A common barrier to body composition and metabolic research lies in the feasibility of testing subjects in a fasted, euhydrated state, in order to obtain valid measures. To further understand the influence of food consumption on testing outcomes and to increase the accuracy of practical application, evaluating the effects of acute feeding on body composition measurement is warranted. Findings from this study suggest that acute CHO, PRO and MX feeding may have minimal effects on body composition measured via DXA, with greater effects resulting for 4C estimates. Changes in body composition (FM, LM and %fat) from the DXA did not exceed the standard error associated with measurement, suggesting that the clinical interpretation of these changes may not be as significant. Effects on 4C estimates were more notable and are likely to be more impacted from acute food intake; according to TE, the acute CHO meal had the greatest impact on 4C outcomes. The 4C results demonstrate the importance of maintaining pre-testing guidelines for this method and notes the sensitivity of the 4C model to detect acute alterations to body compartments. For DXA and 4C outcomes, the greatest influence on validity was seen on %fat for all feeding sessions, with the largest contributions resulting from PRO and MX meals. The greatest sex-based differences were reported in %fat 4C and DXA outcomes with females being more impacted by acute feeding compared with males. All acute feeding sessions significantly influenced RMR, with no differences between groups.

When evaluating the influence of acute feeding on DXA FM, previous data are conflicting. A previous study reported a small underestimation of FM by 0·2 kg following both high and low CHO feeding(Reference Tinsley, Morales and Forsse5), with no significant differences between sexes in healthy young adults(Reference Tinsley, Morales and Forsse5). Additional studies have found no significant changes in FM following acute feeding of small meals(Reference Nana, Slater and Hopkins3,Reference Horber, Thomi and Casez6,Reference Kerr, Slater and Byrne7,Reference Thomsen, Jensen and Henriksen22,Reference Vilaca, Ferriolli and Lima23) . Validity statistics from the present study demonstrated an overestimation of FM from all feeding conditions, for CHO (CE = 0·33 kg; TE = 0·79 kg), PRO (CE = 0·23 kg; TE = 0·80 kg) and MX (CE = 0·23 kg; TE = 0·65 kg). Although this is an overestimation, these errors fall within the standard measurement error for DXA FM (0·85 kg), thus it may not be considered clinically relevant.
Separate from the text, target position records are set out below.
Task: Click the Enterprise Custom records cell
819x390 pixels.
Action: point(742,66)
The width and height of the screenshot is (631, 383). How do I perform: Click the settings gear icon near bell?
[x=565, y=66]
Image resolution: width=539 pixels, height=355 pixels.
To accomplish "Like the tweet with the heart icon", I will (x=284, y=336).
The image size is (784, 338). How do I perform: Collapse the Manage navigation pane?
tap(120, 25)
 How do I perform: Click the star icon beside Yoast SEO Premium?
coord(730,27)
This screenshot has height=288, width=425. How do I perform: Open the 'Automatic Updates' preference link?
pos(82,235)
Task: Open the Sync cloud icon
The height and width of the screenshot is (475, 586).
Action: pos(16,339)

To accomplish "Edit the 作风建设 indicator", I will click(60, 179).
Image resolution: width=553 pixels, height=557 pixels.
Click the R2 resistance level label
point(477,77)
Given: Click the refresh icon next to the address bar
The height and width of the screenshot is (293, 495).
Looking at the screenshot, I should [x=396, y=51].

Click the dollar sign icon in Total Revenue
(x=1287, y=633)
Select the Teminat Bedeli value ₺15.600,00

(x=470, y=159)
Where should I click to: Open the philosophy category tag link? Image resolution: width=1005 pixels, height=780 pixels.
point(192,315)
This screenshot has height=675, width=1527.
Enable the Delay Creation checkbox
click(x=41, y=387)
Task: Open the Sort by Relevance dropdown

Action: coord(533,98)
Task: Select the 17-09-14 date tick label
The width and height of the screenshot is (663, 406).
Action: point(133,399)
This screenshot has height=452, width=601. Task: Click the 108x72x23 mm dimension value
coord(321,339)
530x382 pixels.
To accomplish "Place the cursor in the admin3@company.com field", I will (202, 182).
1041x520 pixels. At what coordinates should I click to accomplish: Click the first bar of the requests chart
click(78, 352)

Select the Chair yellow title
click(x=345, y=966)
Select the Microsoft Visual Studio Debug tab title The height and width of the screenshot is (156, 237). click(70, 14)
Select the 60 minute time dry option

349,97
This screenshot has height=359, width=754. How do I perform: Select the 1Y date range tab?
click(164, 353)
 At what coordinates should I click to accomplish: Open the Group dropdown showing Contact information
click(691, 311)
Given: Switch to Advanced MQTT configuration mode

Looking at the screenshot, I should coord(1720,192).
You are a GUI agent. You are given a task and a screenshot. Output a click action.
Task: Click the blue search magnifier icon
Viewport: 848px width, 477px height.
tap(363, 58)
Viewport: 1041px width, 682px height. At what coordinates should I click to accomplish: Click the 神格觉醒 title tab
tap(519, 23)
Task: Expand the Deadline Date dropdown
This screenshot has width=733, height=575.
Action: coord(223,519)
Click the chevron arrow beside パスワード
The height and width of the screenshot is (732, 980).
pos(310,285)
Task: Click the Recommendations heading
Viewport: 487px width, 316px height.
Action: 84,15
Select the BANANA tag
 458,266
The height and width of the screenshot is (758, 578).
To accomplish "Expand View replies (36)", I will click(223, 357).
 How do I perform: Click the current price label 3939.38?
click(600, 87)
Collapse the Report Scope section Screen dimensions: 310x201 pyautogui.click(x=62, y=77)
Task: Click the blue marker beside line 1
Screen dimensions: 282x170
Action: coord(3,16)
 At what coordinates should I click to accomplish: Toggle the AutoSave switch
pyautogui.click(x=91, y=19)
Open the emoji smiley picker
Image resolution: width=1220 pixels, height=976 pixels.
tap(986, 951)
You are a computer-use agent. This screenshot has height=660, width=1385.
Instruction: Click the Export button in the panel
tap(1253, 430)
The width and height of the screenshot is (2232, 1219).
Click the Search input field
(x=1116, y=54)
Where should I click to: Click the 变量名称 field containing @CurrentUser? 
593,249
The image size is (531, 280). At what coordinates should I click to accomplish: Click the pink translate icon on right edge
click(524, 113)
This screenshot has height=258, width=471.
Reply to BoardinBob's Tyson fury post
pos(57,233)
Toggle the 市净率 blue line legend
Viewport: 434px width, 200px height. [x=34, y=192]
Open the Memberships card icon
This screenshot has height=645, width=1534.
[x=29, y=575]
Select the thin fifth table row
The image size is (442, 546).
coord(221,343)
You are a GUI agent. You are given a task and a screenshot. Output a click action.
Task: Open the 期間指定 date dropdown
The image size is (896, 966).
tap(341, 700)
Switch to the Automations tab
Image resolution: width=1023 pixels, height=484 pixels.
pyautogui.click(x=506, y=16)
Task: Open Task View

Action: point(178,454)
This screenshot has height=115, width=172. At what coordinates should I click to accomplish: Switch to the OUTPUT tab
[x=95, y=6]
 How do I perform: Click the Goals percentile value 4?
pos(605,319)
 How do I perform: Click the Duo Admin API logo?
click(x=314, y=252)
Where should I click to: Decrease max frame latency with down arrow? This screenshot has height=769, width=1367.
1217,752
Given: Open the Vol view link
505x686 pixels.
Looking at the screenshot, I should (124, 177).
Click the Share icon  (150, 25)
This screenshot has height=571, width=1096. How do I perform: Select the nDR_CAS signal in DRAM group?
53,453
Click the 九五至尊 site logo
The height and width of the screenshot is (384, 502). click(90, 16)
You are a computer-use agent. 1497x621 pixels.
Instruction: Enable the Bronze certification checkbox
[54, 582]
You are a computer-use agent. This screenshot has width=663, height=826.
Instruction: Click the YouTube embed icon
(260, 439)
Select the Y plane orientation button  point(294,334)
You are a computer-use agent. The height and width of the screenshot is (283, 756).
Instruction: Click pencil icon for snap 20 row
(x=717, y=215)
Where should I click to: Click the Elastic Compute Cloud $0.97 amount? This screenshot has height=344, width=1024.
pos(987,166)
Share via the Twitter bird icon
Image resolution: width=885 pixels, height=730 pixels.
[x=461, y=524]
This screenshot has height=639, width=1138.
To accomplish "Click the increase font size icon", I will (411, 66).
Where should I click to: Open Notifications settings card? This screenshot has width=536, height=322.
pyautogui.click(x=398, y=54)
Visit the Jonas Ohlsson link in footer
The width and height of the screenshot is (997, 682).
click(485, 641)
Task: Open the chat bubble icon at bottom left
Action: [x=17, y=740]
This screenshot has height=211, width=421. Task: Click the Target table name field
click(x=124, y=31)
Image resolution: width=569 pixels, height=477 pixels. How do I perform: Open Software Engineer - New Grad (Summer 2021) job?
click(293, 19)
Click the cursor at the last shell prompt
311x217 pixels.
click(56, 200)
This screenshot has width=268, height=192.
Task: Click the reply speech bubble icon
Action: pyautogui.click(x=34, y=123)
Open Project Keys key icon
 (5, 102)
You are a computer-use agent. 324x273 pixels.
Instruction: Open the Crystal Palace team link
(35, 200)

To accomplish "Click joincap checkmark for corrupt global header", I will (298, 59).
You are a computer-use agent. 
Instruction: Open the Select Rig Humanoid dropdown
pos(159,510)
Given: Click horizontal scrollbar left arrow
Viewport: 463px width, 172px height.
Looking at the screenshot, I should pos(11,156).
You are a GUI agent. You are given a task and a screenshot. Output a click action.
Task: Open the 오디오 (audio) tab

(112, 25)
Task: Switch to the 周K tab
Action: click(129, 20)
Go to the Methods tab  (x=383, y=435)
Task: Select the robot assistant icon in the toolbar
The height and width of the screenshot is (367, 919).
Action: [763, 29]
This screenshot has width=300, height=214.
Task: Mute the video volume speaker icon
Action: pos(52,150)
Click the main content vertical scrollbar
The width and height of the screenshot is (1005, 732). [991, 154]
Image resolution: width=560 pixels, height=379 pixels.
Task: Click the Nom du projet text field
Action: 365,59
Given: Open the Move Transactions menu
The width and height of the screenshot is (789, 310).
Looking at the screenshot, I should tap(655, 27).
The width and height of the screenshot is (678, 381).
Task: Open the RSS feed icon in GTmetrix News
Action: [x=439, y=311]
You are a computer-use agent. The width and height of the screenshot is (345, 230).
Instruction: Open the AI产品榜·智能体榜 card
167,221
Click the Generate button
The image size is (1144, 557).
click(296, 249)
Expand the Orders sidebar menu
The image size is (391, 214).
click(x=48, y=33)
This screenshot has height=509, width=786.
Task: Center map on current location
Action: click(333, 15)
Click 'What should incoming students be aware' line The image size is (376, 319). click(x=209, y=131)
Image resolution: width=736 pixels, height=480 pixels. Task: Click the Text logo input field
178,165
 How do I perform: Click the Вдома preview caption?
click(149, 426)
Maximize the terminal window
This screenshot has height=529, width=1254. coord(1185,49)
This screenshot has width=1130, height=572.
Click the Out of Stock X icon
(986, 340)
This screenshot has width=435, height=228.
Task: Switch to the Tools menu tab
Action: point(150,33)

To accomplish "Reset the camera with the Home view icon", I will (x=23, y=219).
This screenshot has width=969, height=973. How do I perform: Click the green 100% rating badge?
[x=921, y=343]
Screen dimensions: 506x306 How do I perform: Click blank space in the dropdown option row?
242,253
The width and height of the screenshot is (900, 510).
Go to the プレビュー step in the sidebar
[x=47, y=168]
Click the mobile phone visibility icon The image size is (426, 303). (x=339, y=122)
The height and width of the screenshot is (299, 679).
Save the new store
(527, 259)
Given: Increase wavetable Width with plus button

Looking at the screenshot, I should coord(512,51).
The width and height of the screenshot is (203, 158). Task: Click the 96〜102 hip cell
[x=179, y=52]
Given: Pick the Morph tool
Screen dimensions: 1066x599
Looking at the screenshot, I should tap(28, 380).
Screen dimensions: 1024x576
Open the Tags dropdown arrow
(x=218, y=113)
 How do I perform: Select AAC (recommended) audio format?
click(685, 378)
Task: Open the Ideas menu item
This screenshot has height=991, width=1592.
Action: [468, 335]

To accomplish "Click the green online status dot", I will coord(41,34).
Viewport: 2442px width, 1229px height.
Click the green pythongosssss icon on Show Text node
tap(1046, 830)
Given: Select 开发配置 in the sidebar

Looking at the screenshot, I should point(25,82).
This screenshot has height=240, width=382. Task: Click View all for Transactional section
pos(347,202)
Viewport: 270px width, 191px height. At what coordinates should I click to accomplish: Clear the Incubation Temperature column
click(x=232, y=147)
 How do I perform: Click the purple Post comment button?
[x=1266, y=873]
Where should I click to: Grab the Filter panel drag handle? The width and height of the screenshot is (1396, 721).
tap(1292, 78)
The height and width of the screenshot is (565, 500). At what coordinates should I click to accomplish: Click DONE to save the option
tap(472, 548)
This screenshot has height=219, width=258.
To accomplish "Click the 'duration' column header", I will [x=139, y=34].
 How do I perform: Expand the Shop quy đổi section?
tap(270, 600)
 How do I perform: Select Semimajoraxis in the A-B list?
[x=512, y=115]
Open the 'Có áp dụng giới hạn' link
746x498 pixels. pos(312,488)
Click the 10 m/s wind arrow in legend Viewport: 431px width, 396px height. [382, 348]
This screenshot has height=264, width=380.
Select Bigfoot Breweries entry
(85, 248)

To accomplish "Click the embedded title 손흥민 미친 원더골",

The influence of acute feeding on DXA LM has been evaluated in previous studies(Reference Nana, Slater and Hopkins3,Reference Tinsley, Morales and Forsse5,Reference Kerr, Slater and Byrne7,Reference Thomsen, Jensen and Henriksen22) ; findings from the present study are consistent with these findings. Results from the current study report that all feeding conditions influenced LM, with significant sex differences. In the total sample, an overestimation of LM resulted from CHO (CE: 0·63 kg, TE: 1·1 kg) and PRO (CE: 0·90 kg, TE: 1·25 kg), and MX (CE: 0·96 kg, TE: 1·33 kg). Comparable to the influence of the present study’s CHO and PRO feeding conditions, Tinsley et al.(Reference Tinsley, Morales and Forsse5). reported an overestimation of LM by 0·80 kg following both high (9 g/kg) and low CHO (1–1·5 g/kg) feeding, with no differences between sexes(Reference Tinsley, Morales and Forsse5). Additionally, a study in males reported that consumption of a 500-g meal significantly increased LM by 0·4 kg, and a 500-g meal with 1 litre of water increased LM by 1·6 kg, further illustrating that a meal greater than 500 g impacts DXA measures(Reference Horber, Thomi and Casez6,Reference Kerr, Slater and Byrne7,Reference Vilaca, Ferriolli and Lima23) . Increases in LM (MD: 1·039 kg) were also reported by Thomsen et al.(Reference Thomsen, Jensen and Henriksen22). following consumption of an about1300-g meal with 1 litre of water. These findings are further solidified by the present study consisting of meals exceeding this amount (average 898 grams and 0·72 l of fluid). Although acute feeding resulted in greater overestimation of LM compared with FM, changes still fell within DXA measurement error of LM (1·97 kg). Thus, differences may not be as clinically impactful as we originally hypothesised. The overestimations appear to be more skewed for heavier individuals, according to the Bland–Altman interpretations (Fig. 2); the impact of a meal may result in a greater overestimation of LM for individuals of higher weight.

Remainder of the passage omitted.